PROBLEM: Of all the lines in the entries below, give again exactly those starting at the line containing "This screenshot has width=1568, height=627." and ending at the line containing "Screen dimensions: 599x369", both ends included, and no others.

================

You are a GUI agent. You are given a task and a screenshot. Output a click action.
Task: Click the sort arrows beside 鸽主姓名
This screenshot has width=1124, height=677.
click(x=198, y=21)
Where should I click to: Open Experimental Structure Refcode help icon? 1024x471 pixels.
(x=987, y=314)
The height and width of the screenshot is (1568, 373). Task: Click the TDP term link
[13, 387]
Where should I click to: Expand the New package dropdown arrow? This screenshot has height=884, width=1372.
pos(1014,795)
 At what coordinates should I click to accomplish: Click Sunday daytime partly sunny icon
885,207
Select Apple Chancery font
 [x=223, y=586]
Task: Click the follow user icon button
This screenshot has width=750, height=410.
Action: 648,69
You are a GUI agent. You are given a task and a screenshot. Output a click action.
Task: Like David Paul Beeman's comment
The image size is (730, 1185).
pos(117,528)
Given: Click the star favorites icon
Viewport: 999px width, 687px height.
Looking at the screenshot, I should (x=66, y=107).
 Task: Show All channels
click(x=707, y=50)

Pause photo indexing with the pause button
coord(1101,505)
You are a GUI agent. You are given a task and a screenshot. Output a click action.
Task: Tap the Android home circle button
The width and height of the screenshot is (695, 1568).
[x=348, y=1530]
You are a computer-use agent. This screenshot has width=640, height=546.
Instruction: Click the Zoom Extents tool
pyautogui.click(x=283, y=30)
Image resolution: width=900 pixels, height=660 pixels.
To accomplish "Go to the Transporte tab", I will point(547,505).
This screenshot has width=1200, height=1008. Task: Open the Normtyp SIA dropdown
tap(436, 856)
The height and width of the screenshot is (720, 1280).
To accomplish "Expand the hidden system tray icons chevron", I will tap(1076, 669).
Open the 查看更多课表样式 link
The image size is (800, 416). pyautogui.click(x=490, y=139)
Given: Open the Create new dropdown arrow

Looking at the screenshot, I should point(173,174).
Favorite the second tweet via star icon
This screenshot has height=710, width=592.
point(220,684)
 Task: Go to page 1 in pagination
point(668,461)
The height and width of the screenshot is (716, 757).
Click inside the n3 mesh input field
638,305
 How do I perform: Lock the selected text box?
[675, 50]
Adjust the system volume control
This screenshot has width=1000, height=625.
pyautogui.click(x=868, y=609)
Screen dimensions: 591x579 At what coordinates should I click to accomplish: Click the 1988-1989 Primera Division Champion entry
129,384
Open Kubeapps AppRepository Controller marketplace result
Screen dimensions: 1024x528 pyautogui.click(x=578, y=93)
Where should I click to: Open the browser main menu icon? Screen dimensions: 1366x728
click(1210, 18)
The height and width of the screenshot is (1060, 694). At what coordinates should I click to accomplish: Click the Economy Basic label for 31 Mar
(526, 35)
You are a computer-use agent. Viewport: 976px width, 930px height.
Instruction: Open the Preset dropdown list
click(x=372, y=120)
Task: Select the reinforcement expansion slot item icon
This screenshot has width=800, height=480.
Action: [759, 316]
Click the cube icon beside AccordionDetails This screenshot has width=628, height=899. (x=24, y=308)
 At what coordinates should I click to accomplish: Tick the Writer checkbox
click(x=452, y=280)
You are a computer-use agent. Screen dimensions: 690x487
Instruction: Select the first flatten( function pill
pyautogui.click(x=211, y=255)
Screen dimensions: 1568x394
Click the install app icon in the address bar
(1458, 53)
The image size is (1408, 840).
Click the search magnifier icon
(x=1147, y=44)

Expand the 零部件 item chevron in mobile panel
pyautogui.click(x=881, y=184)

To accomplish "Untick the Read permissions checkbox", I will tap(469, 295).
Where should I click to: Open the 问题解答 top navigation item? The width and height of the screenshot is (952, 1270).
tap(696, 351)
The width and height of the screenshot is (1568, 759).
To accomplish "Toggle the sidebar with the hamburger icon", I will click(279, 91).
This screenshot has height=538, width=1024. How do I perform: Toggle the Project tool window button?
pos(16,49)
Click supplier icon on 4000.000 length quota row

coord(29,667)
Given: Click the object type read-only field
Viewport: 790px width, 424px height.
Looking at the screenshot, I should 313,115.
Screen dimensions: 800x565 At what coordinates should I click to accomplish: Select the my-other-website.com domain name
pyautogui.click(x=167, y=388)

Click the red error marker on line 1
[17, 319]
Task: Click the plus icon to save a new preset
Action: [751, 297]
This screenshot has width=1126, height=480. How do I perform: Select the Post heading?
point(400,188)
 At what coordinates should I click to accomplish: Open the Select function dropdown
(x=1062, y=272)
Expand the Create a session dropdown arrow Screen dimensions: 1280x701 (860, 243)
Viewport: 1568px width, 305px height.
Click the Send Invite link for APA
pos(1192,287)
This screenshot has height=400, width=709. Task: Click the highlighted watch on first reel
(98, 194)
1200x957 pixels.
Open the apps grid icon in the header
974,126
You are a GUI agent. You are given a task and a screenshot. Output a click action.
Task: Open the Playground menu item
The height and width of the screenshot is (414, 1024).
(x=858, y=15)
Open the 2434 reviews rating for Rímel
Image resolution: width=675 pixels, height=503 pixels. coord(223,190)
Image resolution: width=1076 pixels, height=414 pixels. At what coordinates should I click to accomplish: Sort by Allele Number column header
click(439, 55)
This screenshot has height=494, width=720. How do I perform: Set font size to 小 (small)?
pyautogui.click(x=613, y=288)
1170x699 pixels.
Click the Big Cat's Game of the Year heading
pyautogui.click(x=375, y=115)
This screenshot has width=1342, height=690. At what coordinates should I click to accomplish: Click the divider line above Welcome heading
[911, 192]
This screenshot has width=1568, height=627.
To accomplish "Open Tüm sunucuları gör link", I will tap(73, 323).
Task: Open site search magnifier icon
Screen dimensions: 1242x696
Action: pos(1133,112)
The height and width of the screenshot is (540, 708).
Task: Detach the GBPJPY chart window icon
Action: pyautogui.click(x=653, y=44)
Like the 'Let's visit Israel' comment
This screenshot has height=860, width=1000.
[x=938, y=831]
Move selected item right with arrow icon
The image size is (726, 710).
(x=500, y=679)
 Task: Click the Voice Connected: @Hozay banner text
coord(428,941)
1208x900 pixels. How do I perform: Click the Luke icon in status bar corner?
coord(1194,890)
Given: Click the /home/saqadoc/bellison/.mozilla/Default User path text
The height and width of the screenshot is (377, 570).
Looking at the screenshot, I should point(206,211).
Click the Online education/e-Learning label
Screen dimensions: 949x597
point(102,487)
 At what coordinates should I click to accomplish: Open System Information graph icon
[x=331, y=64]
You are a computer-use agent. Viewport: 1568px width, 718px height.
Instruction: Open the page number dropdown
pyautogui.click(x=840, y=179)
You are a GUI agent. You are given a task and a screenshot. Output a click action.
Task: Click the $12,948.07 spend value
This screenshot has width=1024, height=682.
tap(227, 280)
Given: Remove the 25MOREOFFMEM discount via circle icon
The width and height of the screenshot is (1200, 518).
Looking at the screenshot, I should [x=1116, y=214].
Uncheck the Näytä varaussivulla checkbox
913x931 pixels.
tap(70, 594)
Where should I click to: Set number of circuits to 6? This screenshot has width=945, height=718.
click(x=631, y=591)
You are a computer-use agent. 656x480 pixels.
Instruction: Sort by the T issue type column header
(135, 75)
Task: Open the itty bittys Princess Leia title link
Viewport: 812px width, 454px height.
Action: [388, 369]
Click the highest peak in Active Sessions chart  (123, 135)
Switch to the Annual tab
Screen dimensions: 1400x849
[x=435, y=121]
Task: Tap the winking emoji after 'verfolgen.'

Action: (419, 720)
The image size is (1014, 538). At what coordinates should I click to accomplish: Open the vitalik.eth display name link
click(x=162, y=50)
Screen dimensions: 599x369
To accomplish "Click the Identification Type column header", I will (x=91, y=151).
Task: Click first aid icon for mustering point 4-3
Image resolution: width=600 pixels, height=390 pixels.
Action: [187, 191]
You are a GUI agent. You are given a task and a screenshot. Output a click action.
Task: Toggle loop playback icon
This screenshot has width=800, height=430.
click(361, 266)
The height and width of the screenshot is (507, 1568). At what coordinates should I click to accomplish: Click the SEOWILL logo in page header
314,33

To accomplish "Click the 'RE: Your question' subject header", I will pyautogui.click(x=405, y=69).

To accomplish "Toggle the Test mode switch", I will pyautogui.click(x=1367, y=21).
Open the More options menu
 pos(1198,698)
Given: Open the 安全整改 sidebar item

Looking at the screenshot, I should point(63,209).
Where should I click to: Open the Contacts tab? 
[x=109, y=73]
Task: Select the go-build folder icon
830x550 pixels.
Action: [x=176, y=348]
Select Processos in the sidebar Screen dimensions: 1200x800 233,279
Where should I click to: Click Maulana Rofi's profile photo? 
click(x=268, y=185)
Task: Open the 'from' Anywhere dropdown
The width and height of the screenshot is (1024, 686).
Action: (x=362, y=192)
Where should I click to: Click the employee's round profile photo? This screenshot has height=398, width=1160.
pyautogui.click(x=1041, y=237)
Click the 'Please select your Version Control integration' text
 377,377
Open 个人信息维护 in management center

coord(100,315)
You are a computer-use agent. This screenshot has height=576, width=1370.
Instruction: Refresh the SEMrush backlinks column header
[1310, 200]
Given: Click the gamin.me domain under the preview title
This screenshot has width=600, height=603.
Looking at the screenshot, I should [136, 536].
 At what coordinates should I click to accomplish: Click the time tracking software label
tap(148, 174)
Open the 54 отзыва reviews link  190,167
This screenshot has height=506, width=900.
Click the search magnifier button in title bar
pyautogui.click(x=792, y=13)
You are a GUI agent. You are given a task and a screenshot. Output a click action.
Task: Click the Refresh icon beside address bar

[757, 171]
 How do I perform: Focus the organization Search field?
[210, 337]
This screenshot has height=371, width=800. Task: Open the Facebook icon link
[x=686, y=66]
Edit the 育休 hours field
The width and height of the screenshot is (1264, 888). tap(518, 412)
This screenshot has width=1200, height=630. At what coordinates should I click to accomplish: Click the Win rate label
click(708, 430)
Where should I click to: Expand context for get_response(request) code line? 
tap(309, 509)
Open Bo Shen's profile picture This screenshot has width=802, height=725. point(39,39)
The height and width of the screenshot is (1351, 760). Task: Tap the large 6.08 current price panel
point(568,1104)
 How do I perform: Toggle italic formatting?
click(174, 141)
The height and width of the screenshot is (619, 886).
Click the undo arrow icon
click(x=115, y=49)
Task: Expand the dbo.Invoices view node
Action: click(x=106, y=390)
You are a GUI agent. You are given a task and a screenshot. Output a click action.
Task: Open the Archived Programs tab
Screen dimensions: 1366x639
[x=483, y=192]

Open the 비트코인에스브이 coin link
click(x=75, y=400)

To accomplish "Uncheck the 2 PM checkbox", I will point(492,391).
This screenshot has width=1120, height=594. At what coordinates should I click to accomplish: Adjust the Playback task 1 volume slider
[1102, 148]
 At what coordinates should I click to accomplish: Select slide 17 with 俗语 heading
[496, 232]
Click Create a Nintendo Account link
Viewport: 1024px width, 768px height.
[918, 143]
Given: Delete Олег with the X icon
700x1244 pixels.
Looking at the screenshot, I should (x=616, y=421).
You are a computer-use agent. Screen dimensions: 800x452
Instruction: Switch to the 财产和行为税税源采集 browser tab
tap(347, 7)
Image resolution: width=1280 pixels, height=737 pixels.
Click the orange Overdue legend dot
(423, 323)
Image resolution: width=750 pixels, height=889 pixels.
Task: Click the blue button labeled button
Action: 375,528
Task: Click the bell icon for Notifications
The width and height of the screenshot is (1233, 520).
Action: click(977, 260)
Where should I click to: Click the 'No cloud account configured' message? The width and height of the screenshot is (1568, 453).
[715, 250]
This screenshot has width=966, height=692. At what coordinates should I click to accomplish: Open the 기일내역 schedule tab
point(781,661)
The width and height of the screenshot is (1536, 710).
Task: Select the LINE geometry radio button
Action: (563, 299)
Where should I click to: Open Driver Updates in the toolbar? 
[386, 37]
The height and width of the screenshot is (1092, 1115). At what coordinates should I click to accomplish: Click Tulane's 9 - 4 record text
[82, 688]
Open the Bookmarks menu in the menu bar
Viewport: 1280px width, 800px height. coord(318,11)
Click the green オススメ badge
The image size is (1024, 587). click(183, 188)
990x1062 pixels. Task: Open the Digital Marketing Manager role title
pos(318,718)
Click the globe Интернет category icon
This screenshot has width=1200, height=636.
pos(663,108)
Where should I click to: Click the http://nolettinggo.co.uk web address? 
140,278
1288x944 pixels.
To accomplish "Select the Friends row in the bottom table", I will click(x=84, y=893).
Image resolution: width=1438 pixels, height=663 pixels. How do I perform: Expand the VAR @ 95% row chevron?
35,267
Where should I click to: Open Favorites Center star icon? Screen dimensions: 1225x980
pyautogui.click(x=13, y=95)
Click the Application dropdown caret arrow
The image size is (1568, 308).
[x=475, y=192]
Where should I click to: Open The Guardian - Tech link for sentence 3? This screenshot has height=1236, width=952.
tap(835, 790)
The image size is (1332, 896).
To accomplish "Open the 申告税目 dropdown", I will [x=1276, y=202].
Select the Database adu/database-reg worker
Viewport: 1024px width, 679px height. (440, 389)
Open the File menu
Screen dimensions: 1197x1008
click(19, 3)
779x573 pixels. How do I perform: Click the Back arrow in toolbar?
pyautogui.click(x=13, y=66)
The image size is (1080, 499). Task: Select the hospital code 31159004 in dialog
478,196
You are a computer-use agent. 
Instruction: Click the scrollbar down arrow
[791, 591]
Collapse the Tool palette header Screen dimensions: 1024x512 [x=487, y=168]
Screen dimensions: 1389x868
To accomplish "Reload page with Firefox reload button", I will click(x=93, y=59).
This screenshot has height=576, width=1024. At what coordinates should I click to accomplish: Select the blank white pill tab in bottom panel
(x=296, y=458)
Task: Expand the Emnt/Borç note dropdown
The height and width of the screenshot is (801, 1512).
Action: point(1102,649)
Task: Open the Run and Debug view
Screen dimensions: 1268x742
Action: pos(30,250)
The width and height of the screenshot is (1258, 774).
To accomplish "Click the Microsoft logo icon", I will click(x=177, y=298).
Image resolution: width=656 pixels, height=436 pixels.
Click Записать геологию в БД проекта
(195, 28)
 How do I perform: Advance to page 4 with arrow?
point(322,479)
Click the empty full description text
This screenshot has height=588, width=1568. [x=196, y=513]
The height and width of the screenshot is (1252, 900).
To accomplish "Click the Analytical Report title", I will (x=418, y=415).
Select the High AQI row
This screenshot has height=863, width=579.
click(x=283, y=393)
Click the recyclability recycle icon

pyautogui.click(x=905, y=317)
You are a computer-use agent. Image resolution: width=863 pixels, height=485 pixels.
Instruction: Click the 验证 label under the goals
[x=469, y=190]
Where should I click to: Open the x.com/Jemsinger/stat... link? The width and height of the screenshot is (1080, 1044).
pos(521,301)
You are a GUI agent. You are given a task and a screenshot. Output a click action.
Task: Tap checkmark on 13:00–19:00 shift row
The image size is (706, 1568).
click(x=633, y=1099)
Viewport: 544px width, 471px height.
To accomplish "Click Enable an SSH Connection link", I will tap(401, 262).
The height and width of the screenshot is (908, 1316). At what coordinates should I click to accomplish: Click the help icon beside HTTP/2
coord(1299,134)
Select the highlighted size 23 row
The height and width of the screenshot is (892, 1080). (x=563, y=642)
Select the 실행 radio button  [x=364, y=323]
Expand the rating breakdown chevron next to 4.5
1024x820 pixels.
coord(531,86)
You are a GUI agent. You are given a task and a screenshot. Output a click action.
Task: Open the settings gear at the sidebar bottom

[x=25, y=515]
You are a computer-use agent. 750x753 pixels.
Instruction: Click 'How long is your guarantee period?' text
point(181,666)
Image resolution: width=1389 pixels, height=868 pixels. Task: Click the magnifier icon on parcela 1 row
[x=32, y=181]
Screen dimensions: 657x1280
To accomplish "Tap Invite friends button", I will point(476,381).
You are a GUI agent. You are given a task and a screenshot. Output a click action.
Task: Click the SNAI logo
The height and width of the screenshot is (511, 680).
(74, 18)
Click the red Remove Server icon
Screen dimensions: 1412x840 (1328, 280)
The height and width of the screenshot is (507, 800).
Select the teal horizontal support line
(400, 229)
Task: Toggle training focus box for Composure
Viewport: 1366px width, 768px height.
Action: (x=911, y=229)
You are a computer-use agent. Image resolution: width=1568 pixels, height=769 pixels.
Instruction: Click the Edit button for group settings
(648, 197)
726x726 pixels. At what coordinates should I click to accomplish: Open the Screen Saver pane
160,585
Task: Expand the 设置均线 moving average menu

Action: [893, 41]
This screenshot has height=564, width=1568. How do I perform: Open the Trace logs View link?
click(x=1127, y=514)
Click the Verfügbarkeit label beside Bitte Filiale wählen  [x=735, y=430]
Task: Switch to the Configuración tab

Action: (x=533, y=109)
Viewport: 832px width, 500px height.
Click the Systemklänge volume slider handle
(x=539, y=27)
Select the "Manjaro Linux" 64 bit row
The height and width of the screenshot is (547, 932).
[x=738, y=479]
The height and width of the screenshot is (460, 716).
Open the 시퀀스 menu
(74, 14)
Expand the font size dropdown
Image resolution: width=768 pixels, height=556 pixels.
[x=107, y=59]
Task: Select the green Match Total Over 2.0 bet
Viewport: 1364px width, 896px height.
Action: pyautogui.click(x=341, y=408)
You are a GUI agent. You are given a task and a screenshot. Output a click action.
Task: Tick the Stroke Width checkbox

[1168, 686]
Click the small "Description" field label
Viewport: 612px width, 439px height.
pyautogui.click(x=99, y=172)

================

EXERCISE SOLUTION:
This screenshot has width=1568, height=627.
To accomplish "Open Tüm sunucuları gör link", I will tap(73, 323).
Task: Open site search magnifier icon
Screen dimensions: 1242x696
Action: pos(1133,112)
The height and width of the screenshot is (540, 708).
Task: Detach the GBPJPY chart window icon
Action: pyautogui.click(x=653, y=44)
Like the 'Let's visit Israel' comment
This screenshot has height=860, width=1000.
[x=938, y=831]
Move selected item right with arrow icon
The image size is (726, 710).
(x=500, y=679)
 Task: Click the Voice Connected: @Hozay banner text
coord(428,941)
1208x900 pixels. How do I perform: Click the Luke icon in status bar corner?
coord(1194,890)
Given: Click the /home/saqadoc/bellison/.mozilla/Default User path text
The height and width of the screenshot is (377, 570).
Looking at the screenshot, I should point(206,211).
Click the Online education/e-Learning label
Screen dimensions: 949x597
point(102,487)
 At what coordinates should I click to accomplish: Open System Information graph icon
[x=331, y=64]
You are a computer-use agent. Viewport: 1568px width, 718px height.
Instruction: Open the page number dropdown
pyautogui.click(x=840, y=179)
You are a GUI agent. You are given a task and a screenshot. Output a click action.
Task: Click the $12,948.07 spend value
This screenshot has width=1024, height=682.
tap(227, 280)
Given: Remove the 25MOREOFFMEM discount via circle icon
The width and height of the screenshot is (1200, 518).
Looking at the screenshot, I should [x=1116, y=214].
Uncheck the Näytä varaussivulla checkbox
913x931 pixels.
tap(70, 594)
Where should I click to: Set number of circuits to 6? This screenshot has width=945, height=718.
click(x=631, y=591)
You are a computer-use agent. 656x480 pixels.
Instruction: Sort by the T issue type column header
(135, 75)
Task: Open the itty bittys Princess Leia title link
Viewport: 812px width, 454px height.
Action: [388, 369]
Click the highest peak in Active Sessions chart  (123, 135)
Switch to the Annual tab
Screen dimensions: 1400x849
[x=435, y=121]
Task: Tap the winking emoji after 'verfolgen.'

Action: (419, 720)
The image size is (1014, 538). At what coordinates should I click to accomplish: Open the vitalik.eth display name link
click(x=162, y=50)
Screen dimensions: 599x369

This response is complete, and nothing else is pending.